--- begin Selected text ---

If you put extra towards the principal, your loan will end early and you will save the interest that you would have paid in the last x years that you got out of by paying extra. But if you put extra towards the principal in one month, my understanding is that your next month's payment still has the same principal/interest breakout that it would have w/o the prior month's extra principal payment, because most mortgages do not recalculate interest on a regular basis. In order to save any interest on that next month's payment, you'd have to have the loan recast. Is my understanding correct?

So I guess if you want to pay off your mortgage early, it is better to put the extra you'd put towards the principal someplace else safe (savings account) and then once your savings account balance is equal to the remaining principal on the mortgage, and then completely payoff/end the loan at that time?

Any insight is greatly appreciated! I'm trying to decide between a 15 and 30 year loan. I want to pay it off early just to be done, but with rates so low, it may behoove me to have the option to take 30 years...

--- end Selected text ---
--- begin Stored records ---

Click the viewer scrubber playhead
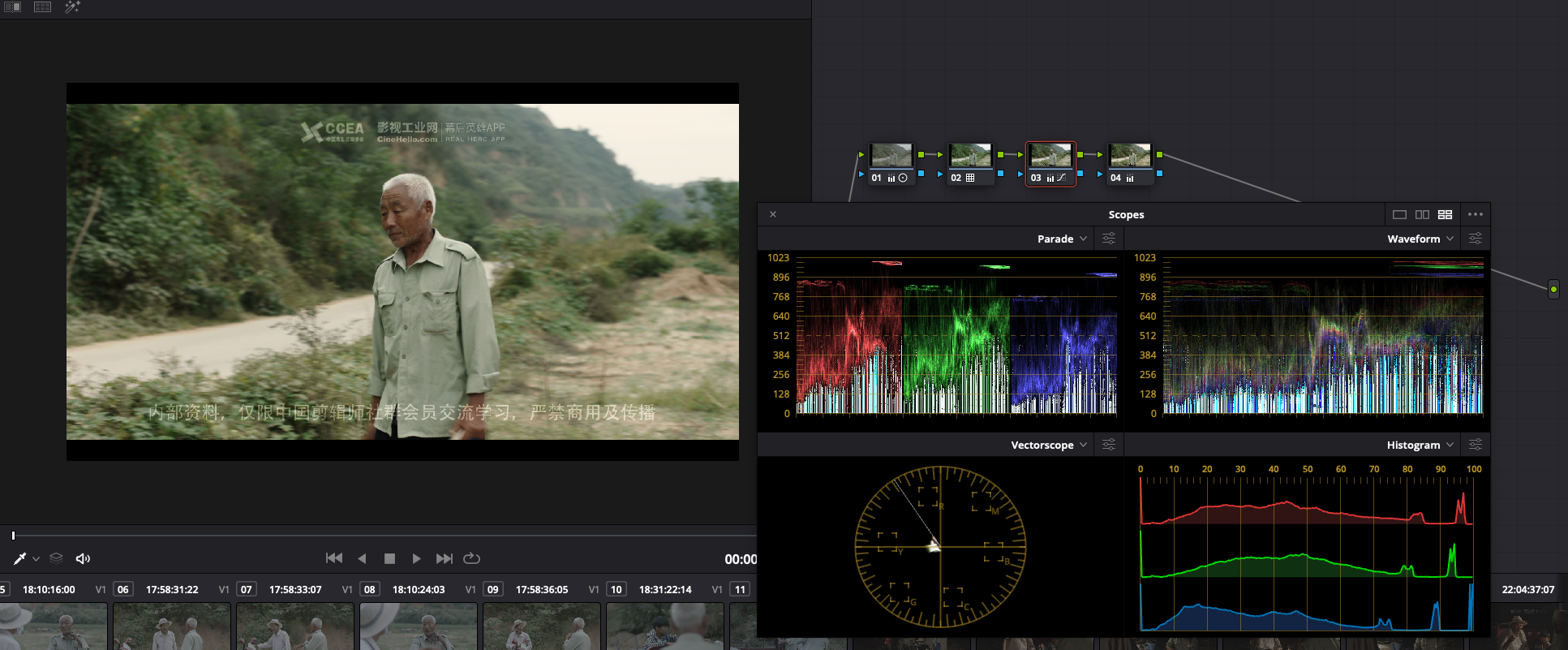This screenshot has width=1568, height=650. (13, 536)
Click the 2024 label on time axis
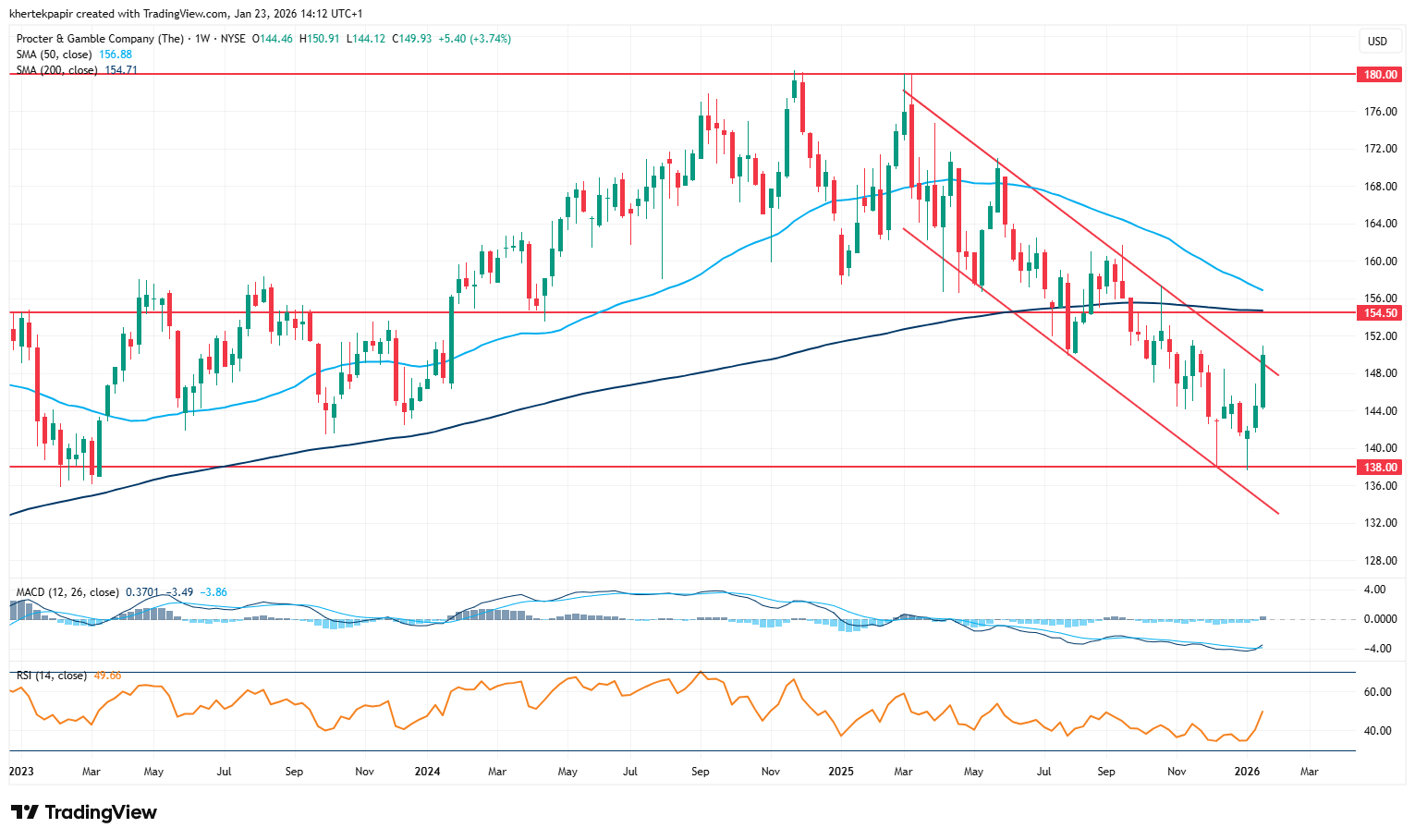Viewport: 1415px width, 840px height. click(x=427, y=771)
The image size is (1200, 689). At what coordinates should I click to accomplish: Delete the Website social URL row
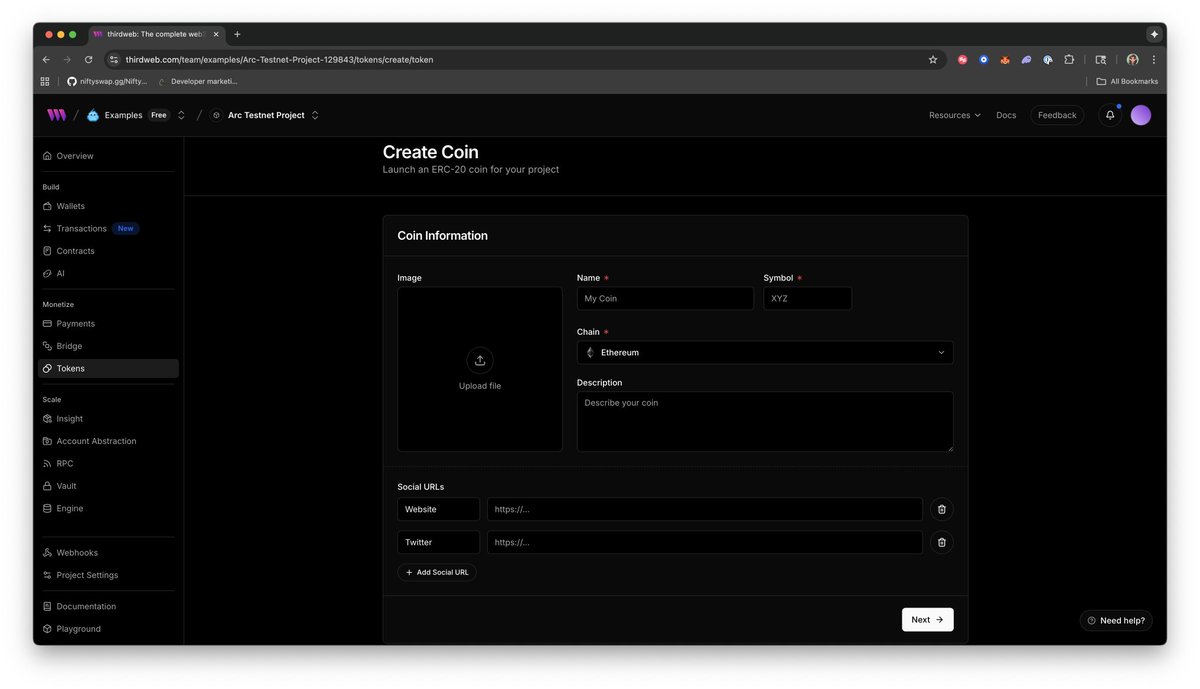940,510
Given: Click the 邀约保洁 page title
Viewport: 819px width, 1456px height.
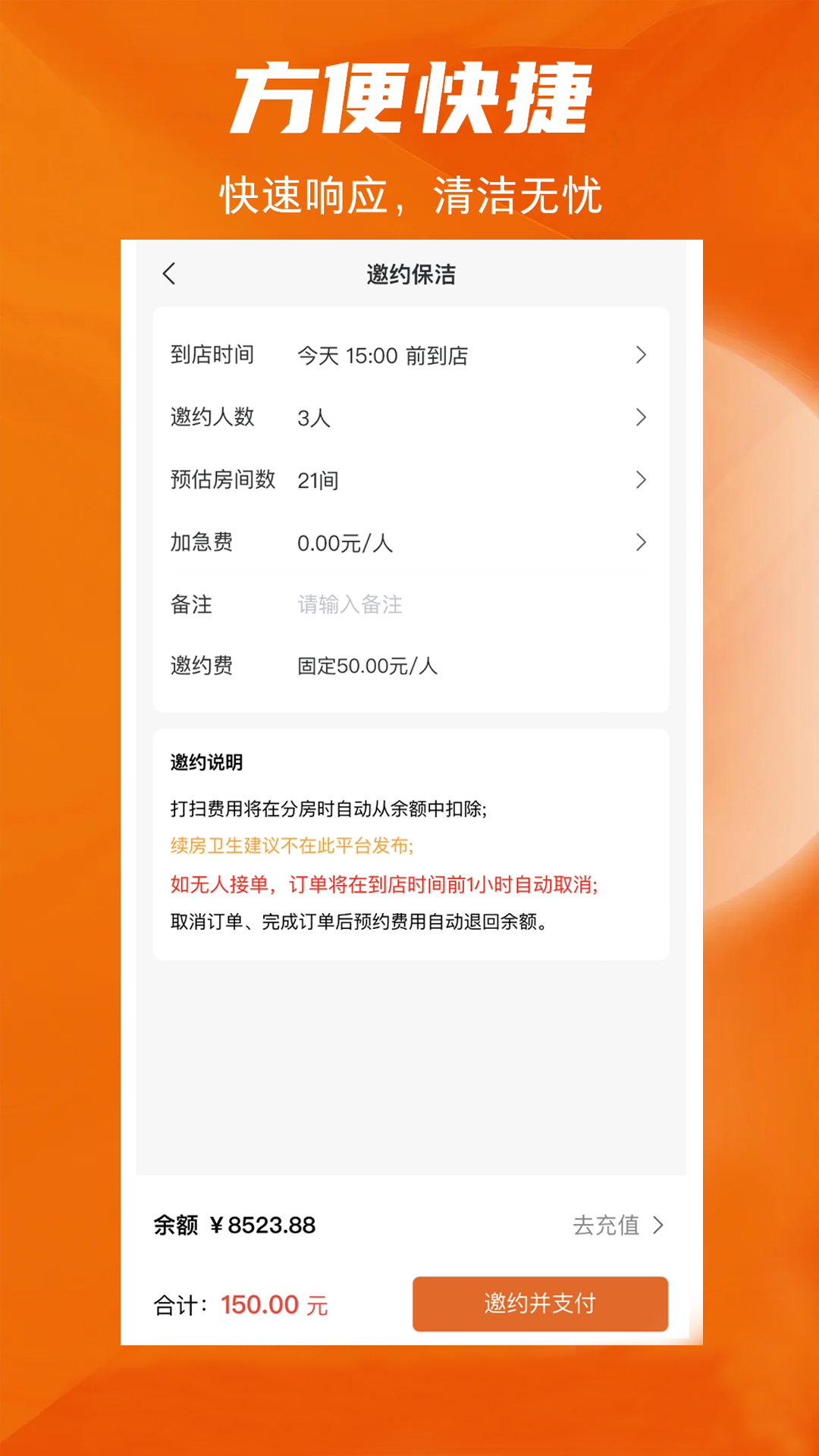Looking at the screenshot, I should pyautogui.click(x=411, y=275).
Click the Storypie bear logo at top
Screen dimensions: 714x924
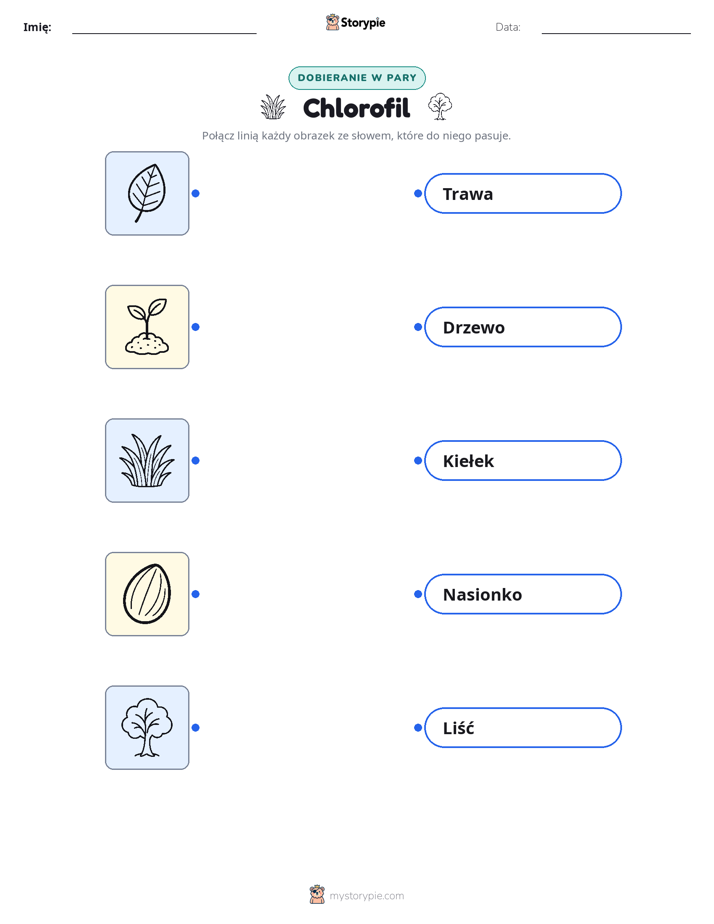[x=332, y=22]
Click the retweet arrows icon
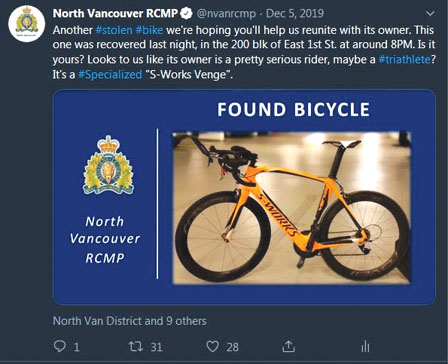The width and height of the screenshot is (448, 364). 136,346
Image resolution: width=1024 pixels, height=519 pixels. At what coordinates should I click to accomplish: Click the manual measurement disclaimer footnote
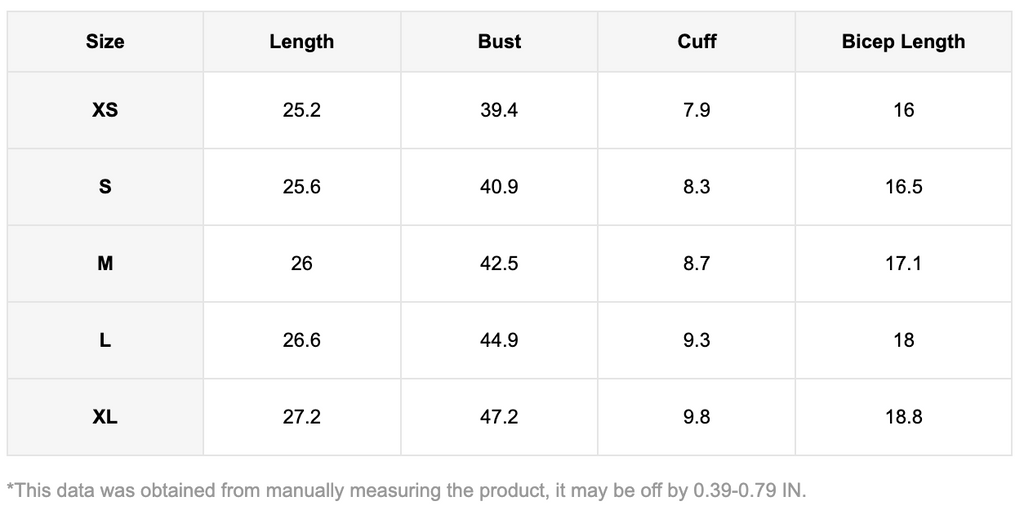click(x=406, y=491)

--- end Stored records ---

# [Task instructions]
1. Reproduce the part of the mortgage post between "If you put extra towards the principal, your" and "my understanding correct?", inclusive.
2. Write the next part of the post about paying off a mortgage early, picking up after its final sentence.

# [Responses in order]
1.
If you put extra towards the principal, your loan will end early and you will save the interest that you would have paid in the last x years that you got out of by paying extra. But if you put extra towards the principal in one month, my understanding is that your next month's payment still has the same principal/interest breakout that it would have w/o the prior month's extra principal payment, because most mortgages do not recalculate interest on a regular basis. In order to save any interest on that next month's payment, you'd have to have the loan recast. Is my understanding correct?

2.
 
From everything that I have seen with mortgages, your thinking is not correct.
 
Your understanding of how interest and principal reductions are determined is not correct.

For each month, the bank will calculate the interest as the principal balance times the annual interest rate times time, typically 30/360. So if your principal balance at the beginning of the month is $50,000 and your interest rate is 4% then the interest would be $166.67 ($50,000 * 4% * 30/360). The principal reduction relating to that payment will be the payment made less the interest for that month.

If you make an additional principal payment, it throws the whole original amortization schedule out the window. The next month's interest will be lower than according to the original schedule and the principal will be higher and this will continue on and on until the principal balance is zero.

Assuming that your mortgage rate exceeds what that "safe" savings account pays you would be much better off making extra principal payments on the mortgage than saving on the side until the savings account is equal to your remaining principal balance.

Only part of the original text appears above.